EXERCISE: Set down each entry below exactly as it stands.

GIVEN INFORMATION:
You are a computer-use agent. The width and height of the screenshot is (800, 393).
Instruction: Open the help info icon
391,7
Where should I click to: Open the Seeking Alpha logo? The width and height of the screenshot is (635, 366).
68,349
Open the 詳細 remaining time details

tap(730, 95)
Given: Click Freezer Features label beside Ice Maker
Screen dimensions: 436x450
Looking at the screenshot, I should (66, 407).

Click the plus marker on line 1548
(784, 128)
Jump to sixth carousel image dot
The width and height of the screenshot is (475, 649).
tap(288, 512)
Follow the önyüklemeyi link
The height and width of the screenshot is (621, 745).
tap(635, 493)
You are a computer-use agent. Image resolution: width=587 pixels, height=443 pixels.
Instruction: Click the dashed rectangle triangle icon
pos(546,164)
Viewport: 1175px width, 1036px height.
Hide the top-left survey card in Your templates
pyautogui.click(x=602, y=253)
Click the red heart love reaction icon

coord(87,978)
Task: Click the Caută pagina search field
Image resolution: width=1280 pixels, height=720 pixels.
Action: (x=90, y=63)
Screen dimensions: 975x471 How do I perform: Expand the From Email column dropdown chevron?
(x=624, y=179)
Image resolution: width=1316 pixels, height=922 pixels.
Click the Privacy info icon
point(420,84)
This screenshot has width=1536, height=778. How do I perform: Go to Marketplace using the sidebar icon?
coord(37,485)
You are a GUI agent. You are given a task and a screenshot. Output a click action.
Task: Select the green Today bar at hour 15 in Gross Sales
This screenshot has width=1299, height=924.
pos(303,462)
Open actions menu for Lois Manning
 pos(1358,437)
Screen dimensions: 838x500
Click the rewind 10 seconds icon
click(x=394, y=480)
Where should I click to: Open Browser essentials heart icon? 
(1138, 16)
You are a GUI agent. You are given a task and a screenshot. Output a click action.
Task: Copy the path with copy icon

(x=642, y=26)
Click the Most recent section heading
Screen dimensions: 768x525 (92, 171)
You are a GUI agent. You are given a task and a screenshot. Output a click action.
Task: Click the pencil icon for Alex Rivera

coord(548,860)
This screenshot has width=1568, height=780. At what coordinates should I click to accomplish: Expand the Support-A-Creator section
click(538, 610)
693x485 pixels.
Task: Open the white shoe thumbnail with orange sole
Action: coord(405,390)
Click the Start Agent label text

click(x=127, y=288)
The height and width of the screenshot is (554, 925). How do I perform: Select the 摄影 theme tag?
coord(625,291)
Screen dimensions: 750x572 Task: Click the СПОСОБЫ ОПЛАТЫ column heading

RESULT OF THE EXERCISE:
You are a computer-use agent. The width and height of the screenshot is (800, 393).
Instruction: Open the help info icon
391,7
Where should I click to: Open the Seeking Alpha logo? The width and height of the screenshot is (635, 366).
68,349
Open the 詳細 remaining time details

tap(730, 95)
Given: Click Freezer Features label beside Ice Maker
Screen dimensions: 436x450
Looking at the screenshot, I should (66, 407).

Click the plus marker on line 1548
(784, 128)
Jump to sixth carousel image dot
The width and height of the screenshot is (475, 649).
tap(288, 512)
Follow the önyüklemeyi link
The height and width of the screenshot is (621, 745).
tap(635, 493)
You are a computer-use agent. Image resolution: width=587 pixels, height=443 pixels.
Instruction: Click the dashed rectangle triangle icon
pos(546,164)
Viewport: 1175px width, 1036px height.
Hide the top-left survey card in Your templates
pyautogui.click(x=602, y=253)
Click the red heart love reaction icon

coord(87,978)
Task: Click the Caută pagina search field
Image resolution: width=1280 pixels, height=720 pixels.
Action: (x=90, y=63)
Screen dimensions: 975x471 How do I perform: Expand the From Email column dropdown chevron?
(x=624, y=179)
Image resolution: width=1316 pixels, height=922 pixels.
Click the Privacy info icon
point(420,84)
This screenshot has width=1536, height=778. How do I perform: Go to Marketplace using the sidebar icon?
coord(37,485)
You are a GUI agent. You are given a task and a screenshot. Output a click action.
Task: Select the green Today bar at hour 15 in Gross Sales
This screenshot has width=1299, height=924.
pos(303,462)
Open actions menu for Lois Manning
 pos(1358,437)
Screen dimensions: 838x500
Click the rewind 10 seconds icon
click(x=394, y=480)
Where should I click to: Open Browser essentials heart icon? 
(1138, 16)
You are a GUI agent. You are given a task and a screenshot. Output a click action.
Task: Copy the path with copy icon

(x=642, y=26)
Click the Most recent section heading
Screen dimensions: 768x525 (92, 171)
You are a GUI agent. You are given a task and a screenshot. Output a click action.
Task: Click the pencil icon for Alex Rivera

coord(548,860)
This screenshot has width=1568, height=780. At what coordinates should I click to accomplish: Expand the Support-A-Creator section
click(538, 610)
693x485 pixels.
Task: Open the white shoe thumbnail with orange sole
Action: coord(405,390)
Click the Start Agent label text

click(x=127, y=288)
The height and width of the screenshot is (554, 925). How do I perform: Select the 摄影 theme tag?
coord(625,291)
Screen dimensions: 750x572 Task: Click the СПОСОБЫ ОПЛАТЫ column heading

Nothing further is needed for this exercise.